Paradigm comes from the Greek root, paradigma. It basically means a pattern, a model, a representation, something that stands for something else. It comes from the mental image you have in your mind of the way things are ‘out there’. The images we carry in our heads of the way things are, of reality, come from our own backgrounds, our own experiences.
All of us think that we see the world as it is. In fact, we see the world as we are. We project onto the outside world, our environment, the people we associate with, including how we see ourselves. We project out of our own conditioning experiences, our own background, a certain representation, a certain model, a certain set of expectations, a certain assumption on that reality out there. We think that’s the way it is.
I might describe myself, or you, or a situation as if I am describing it as it is. In fact, I am describing myself, that is my perceptions, my frame of reference, my worldview, my value-system, my autobiography, and I’m projecting it upon the outside. Now let me get a very simply layman’s way of looking at a paradigm: it is a map, like a map of Portland.

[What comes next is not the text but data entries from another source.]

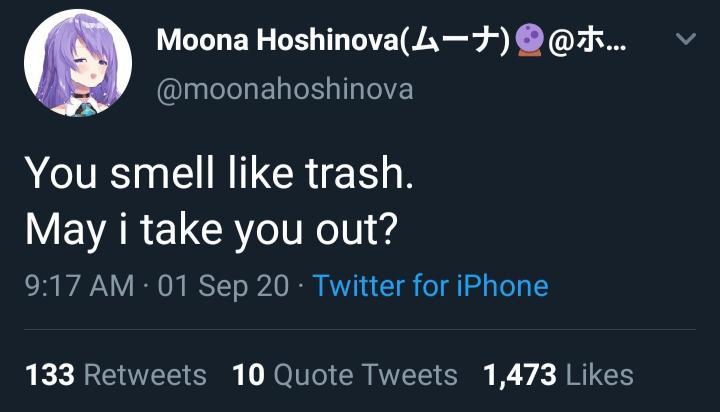Image resolution: width=720 pixels, height=412 pixels.
Task: Click the bold 133 retweet count number
Action: [x=50, y=375]
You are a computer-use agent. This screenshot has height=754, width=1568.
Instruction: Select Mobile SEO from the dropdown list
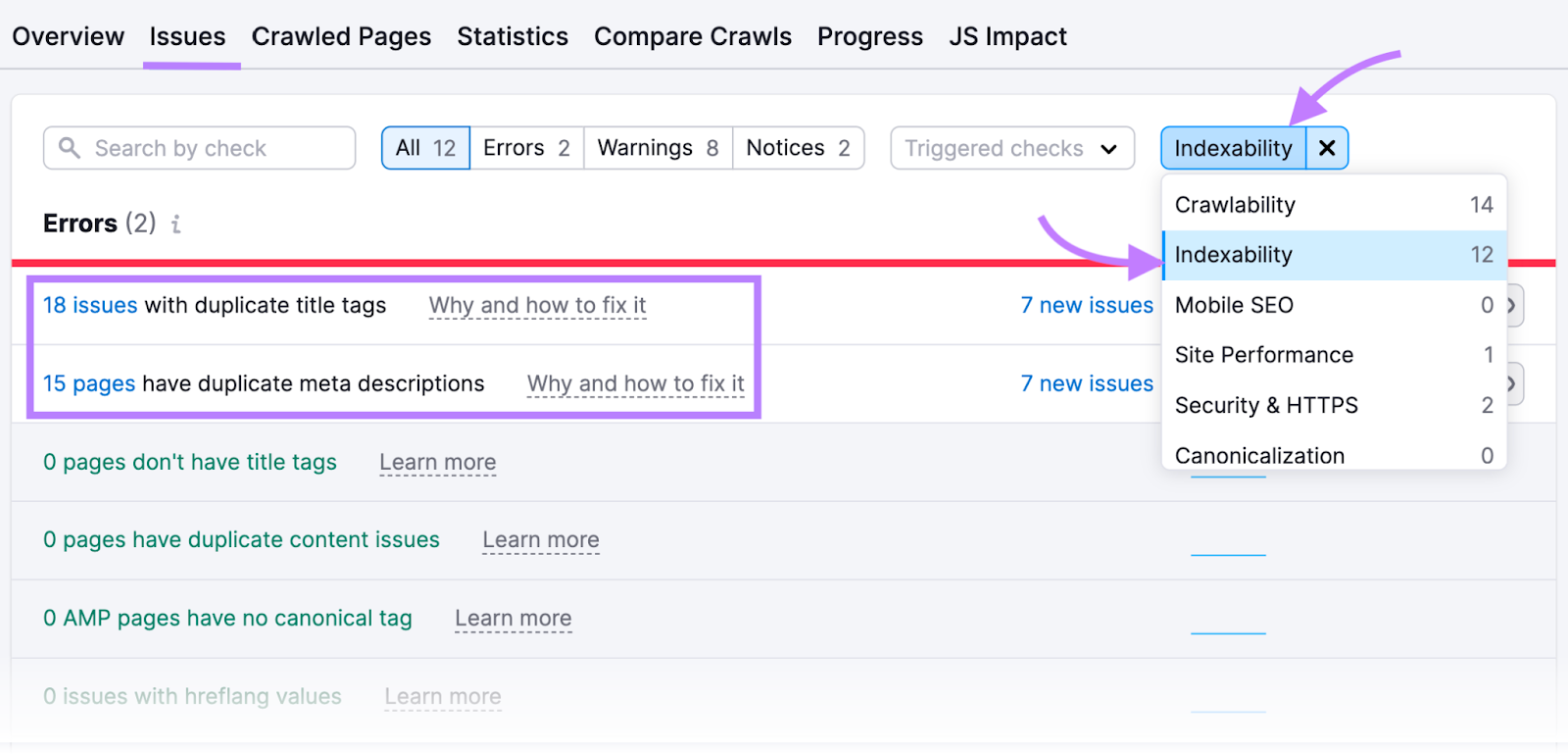coord(1234,305)
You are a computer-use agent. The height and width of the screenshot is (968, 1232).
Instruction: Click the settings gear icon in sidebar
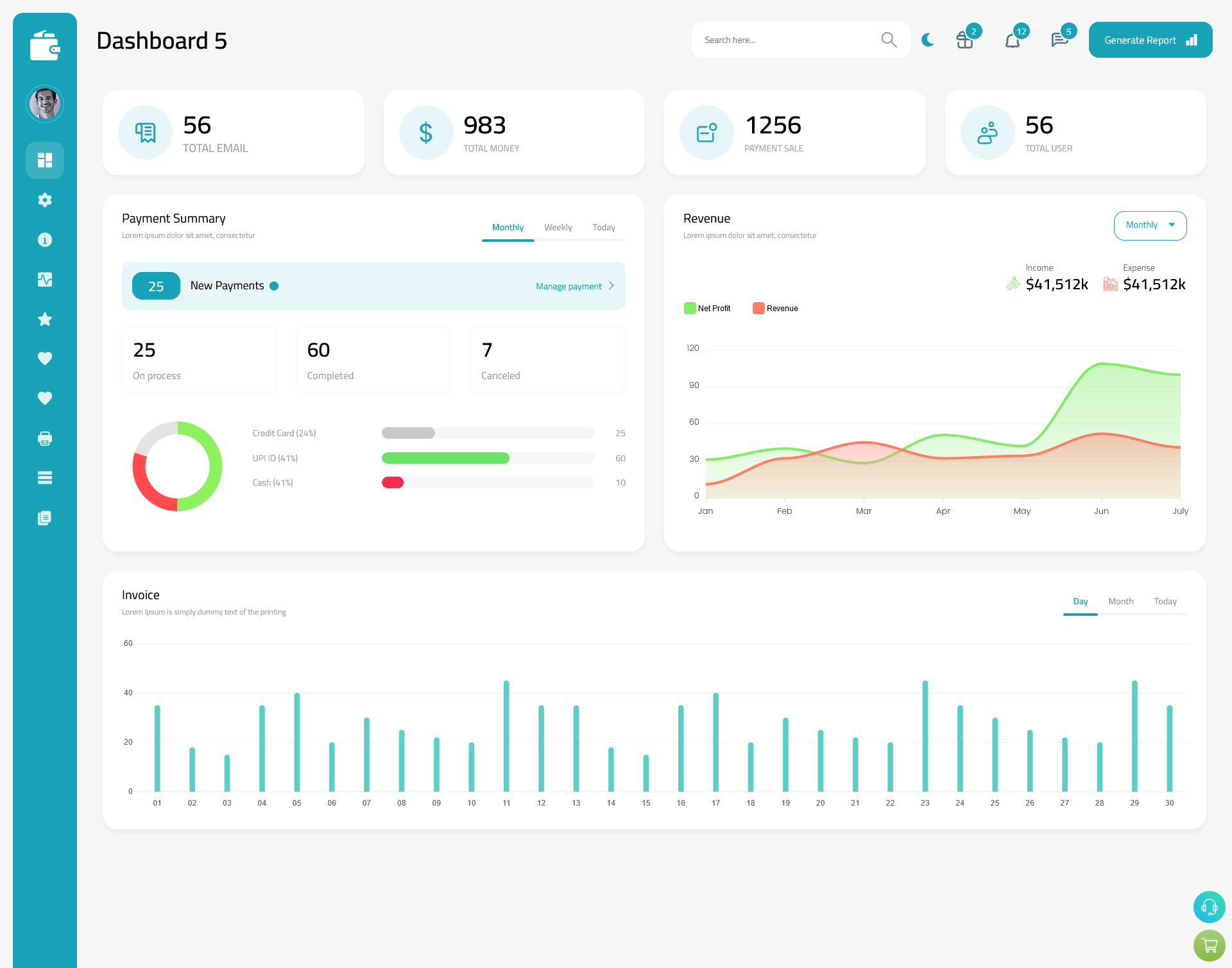pyautogui.click(x=45, y=200)
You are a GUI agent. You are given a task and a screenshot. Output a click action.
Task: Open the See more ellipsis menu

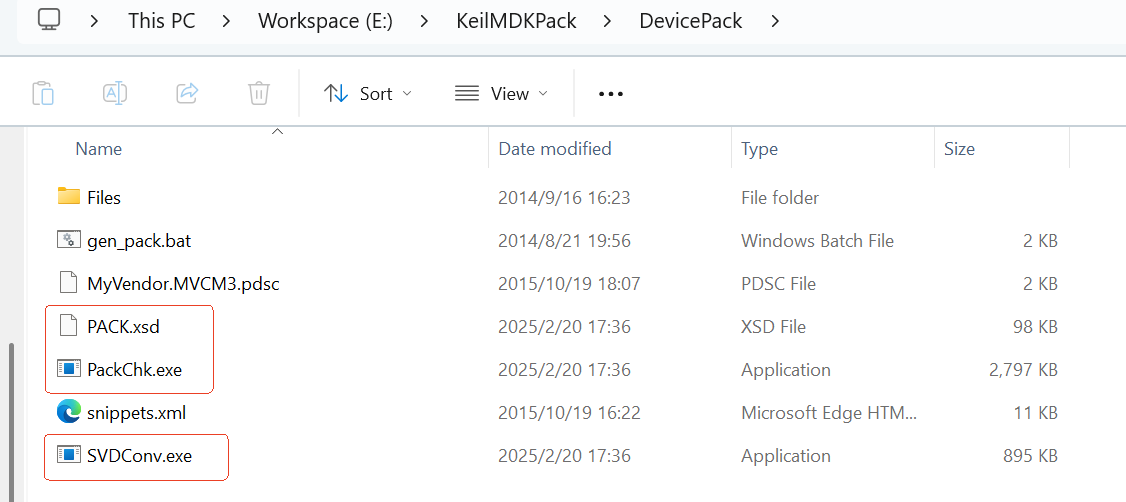point(610,93)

What would you do if you went to Portland and you had no information at all about the city and you were given a map of Seattle, but on the top it said ‘Portland’? What would you do? You’ve never been to Portland, you have no other source of information. You would get lost. Let’s assume you call your buddy up on the phone and he knows that you’ve got that map and he says to you, ‘try harder, you’re tired.’
So now you double your speed. What’s going to happen? You call your friend back in a state of total despair and discouragement and say to him, ‘I have never been so confused and so lost in my life and I am following this map to the hilt. I have doubled my speed and I’m lost twice as fast.’ Your friend senses you’re discouraged, you’re really down, you’re almost ready to give up, it’s despairing. He says to you, ‘Think positively!’

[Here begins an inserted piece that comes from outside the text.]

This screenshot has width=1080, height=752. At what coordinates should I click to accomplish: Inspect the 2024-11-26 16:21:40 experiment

He gets you just jazzed right out of your gourd. I mean he says, ‘You can do this thing! Rise to the occasion! Do it!’ Do you do it? Now you don’t even care that you’re lost right? That’s what a paradigm is. You see, a paradigm is the map that you have in your mind. Once you have an accurate map, then your behavior and your attitude matter.
What we call maps are usually assumptions, assumptions of the way things are. Assumptions of the way things are represent just that’s what reality is, you don’t question that. I remember I was giving a speech a little while back and there was someone on the front row just constantly talking to another person. My mother was two rows behind and she was so upset that here her precious son was being so ignored, so blatantly, so openly, constantly, and with no end. From the very moment I began, to the end of my speech, just constant talking. It totally discombobulated her own listening and she felt like taking her purse and reaching two rows ahead…
Anyway, she went up afterwards to the person who was running the conference and asked them, ‘Did you see that? Did you see what was happening? Can you believe that right there on the front row…
‘Yeah I know,’ the event organizer responded, ‘she’s Korean and that’s her translator.’
I was on a subway in a very large metropolitan city. It was Sunday morning, quiet, sedate. When a bunch of young kids came running into the subway car and their father followed. He sat near me and the kids went crazy on that subway, running up and down, turning people’s papers aside, just raucous and rude. I’m sitting there thinking, ‘I can’t believe this, their father does nothing!’ I look at my attitude, attitude to try to control, but look what I could see.
After a few minutes, attitude went into behavior, ‘Sir, do you think you could control your children a little? They are very upsetting to people.’
‘Oh yeah.’ He lifted his head as if to come to an awareness of what was happening. ‘Yeah, I don’t know. I just guess I should. We just left the hospital. Their mother died just about an hour ago and I guess they don’t know how to take it and frankly I don’t either.’
Imagine the paradigm shift that took place there. Imagine now what the attitude and the behavior would be based upon that paradigm. Can you see why paradigms are deeper than attitude or behavior? Even though we’re talking here in personal and interpersonal ways, the same thing takes place throughout our whole society.
Thomas Kuhn, in his brilliant book, The Structure of Scientific Revolutions, points out so powerfully and consistently: “All the significant breakthroughs were break-withs old ways on thinking.”
Einstein, who rewrote physics, he made this brilliant statement: “The significant problems we face cannot be solved at the same level of thinking we were at when we created them.”
It causes us to be reflective and introspective, to explore our own paradigms. Most people focus upon behavior and upon attitude and both of those are of course very important, but far more fundamental than either behavior or attitude, is a paradigm.